Task description> Recast the records below as a numbered list with one line per item, leaving out any blank lines.

Extracted records>
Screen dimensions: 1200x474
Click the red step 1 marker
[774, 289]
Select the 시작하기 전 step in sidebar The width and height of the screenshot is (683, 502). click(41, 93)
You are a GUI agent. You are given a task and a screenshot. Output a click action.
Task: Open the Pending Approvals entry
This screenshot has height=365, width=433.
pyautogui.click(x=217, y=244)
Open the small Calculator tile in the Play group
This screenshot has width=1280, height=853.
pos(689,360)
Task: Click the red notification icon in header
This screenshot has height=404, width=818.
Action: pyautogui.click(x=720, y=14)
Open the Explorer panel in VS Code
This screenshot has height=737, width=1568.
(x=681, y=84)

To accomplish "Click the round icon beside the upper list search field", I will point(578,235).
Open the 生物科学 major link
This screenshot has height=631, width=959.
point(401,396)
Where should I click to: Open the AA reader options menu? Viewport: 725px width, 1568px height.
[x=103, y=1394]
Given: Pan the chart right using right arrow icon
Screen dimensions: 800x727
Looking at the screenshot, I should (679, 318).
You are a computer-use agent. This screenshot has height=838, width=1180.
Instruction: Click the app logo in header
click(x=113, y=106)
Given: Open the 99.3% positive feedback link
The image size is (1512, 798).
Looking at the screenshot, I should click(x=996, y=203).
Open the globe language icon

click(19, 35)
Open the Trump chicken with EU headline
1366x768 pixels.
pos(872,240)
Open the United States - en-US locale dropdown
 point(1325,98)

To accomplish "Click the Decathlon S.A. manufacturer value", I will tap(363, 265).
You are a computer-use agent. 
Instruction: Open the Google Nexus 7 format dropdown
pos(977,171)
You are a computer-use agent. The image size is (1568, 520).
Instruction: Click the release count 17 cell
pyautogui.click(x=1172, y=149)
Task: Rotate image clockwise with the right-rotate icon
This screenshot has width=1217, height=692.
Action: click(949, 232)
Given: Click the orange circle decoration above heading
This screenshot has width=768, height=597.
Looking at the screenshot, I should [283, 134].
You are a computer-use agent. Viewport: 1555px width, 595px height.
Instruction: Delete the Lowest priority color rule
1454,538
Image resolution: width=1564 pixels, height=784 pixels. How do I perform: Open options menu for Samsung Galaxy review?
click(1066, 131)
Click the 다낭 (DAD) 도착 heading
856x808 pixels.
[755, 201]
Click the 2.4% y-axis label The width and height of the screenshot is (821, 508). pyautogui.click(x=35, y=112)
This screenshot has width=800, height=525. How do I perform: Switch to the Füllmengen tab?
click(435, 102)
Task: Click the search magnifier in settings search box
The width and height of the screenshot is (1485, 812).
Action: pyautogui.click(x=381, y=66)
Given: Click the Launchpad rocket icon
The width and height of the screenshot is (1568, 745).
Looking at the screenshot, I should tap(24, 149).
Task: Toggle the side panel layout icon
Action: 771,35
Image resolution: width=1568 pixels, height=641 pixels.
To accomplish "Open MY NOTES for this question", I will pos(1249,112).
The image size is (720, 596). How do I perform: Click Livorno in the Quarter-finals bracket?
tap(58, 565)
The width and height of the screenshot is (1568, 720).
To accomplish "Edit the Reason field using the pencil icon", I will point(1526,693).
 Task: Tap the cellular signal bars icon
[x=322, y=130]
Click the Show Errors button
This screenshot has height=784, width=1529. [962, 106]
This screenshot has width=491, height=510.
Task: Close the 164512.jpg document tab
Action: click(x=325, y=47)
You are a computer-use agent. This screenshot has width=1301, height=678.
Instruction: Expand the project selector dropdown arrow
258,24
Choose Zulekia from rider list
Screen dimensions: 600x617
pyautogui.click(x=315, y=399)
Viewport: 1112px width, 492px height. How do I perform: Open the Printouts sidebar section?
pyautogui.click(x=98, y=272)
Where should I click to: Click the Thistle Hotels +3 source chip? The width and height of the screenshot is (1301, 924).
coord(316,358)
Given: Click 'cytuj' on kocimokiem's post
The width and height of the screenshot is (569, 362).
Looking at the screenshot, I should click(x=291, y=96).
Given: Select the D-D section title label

Exercise solution>
1. Screen dimensions: 1200x474
2. Click the red step 1 marker
3. [774, 289]
4. Select the 시작하기 전 step in sidebar The width and height of the screenshot is (683, 502). click(41, 93)
5. You are a GUI agent. You are given a task and a screenshot. Output a click action.
6. Task: Open the Pending Approvals entry
7. This screenshot has height=365, width=433.
8. pyautogui.click(x=217, y=244)
9. Open the small Calculator tile in the Play group
10. This screenshot has width=1280, height=853.
11. pos(689,360)
12. Task: Click the red notification icon in header
13. This screenshot has height=404, width=818.
14. Action: pyautogui.click(x=720, y=14)
15. Open the Explorer panel in VS Code
16. This screenshot has height=737, width=1568.
17. (x=681, y=84)
18. To accomplish "Click the round icon beside the upper list search field", I will point(578,235).
19. Open the 生物科学 major link
20. This screenshot has height=631, width=959.
21. point(401,396)
22. Where should I click to: Open the AA reader options menu? Viewport: 725px width, 1568px height.
23. [x=103, y=1394]
24. Given: Pan the chart right using right arrow icon
25. Screen dimensions: 800x727
26. Looking at the screenshot, I should (679, 318).
27. You are a computer-use agent. This screenshot has height=838, width=1180.
28. Instruction: Click the app logo in header
29. click(x=113, y=106)
30. Given: Open the 99.3% positive feedback link
31. The image size is (1512, 798).
32. Looking at the screenshot, I should click(x=996, y=203).
33. Open the globe language icon
34. click(19, 35)
35. Open the Trump chicken with EU headline
36. 1366x768 pixels.
37. pos(872,240)
38. Open the United States - en-US locale dropdown
39.  point(1325,98)
40. To accomplish "Click the Decathlon S.A. manufacturer value", I will tap(363, 265).
41. You are a computer-use agent. 
42. Instruction: Open the Google Nexus 7 format dropdown
43. pos(977,171)
44. You are a computer-use agent. The image size is (1568, 520).
45. Instruction: Click the release count 17 cell
46. pyautogui.click(x=1172, y=149)
47. Task: Rotate image clockwise with the right-rotate icon
48. This screenshot has width=1217, height=692.
49. Action: click(949, 232)
50. Given: Click the orange circle decoration above heading
51. This screenshot has width=768, height=597.
52. Looking at the screenshot, I should [283, 134].
53. You are a computer-use agent. Viewport: 1555px width, 595px height.
54. Instruction: Delete the Lowest priority color rule
55. 1454,538
56. Image resolution: width=1564 pixels, height=784 pixels. How do I perform: Open options menu for Samsung Galaxy review?
57. click(1066, 131)
58. Click the 다낭 (DAD) 도착 heading
59. 856x808 pixels.
60. [755, 201]
61. Click the 2.4% y-axis label The width and height of the screenshot is (821, 508). pyautogui.click(x=35, y=112)
62. This screenshot has width=800, height=525. How do I perform: Switch to the Füllmengen tab?
63. click(435, 102)
64. Task: Click the search magnifier in settings search box
65. The width and height of the screenshot is (1485, 812).
66. Action: pyautogui.click(x=381, y=66)
67. Given: Click the Launchpad rocket icon
68. The width and height of the screenshot is (1568, 745).
69. Looking at the screenshot, I should tap(24, 149).
70. Task: Toggle the side panel layout icon
71. Action: 771,35
72. Image resolution: width=1568 pixels, height=641 pixels.
73. To accomplish "Open MY NOTES for this question", I will pos(1249,112).
74. The image size is (720, 596). How do I perform: Click Livorno in the Quarter-finals bracket?
75. tap(58, 565)
76. The width and height of the screenshot is (1568, 720).
77. To accomplish "Edit the Reason field using the pencil icon", I will point(1526,693).
78.  Task: Tap the cellular signal bars icon
79. [x=322, y=130]
80. Click the Show Errors button
81. This screenshot has height=784, width=1529. [962, 106]
82. This screenshot has width=491, height=510.
83. Task: Close the 164512.jpg document tab
84. Action: click(x=325, y=47)
85. You are a computer-use agent. This screenshot has width=1301, height=678.
86. Instruction: Expand the project selector dropdown arrow
87. 258,24
88. Choose Zulekia from rider list
89. Screen dimensions: 600x617
90. pyautogui.click(x=315, y=399)
91. Viewport: 1112px width, 492px height. How do I perform: Open the Printouts sidebar section?
92. pyautogui.click(x=98, y=272)
93. Where should I click to: Click the Thistle Hotels +3 source chip? The width and height of the screenshot is (1301, 924).
94. coord(316,358)
95. Given: Click 'cytuj' on kocimokiem's post
96. The width and height of the screenshot is (569, 362).
97. Looking at the screenshot, I should click(x=291, y=96).
98. Given: Select the D-D section title label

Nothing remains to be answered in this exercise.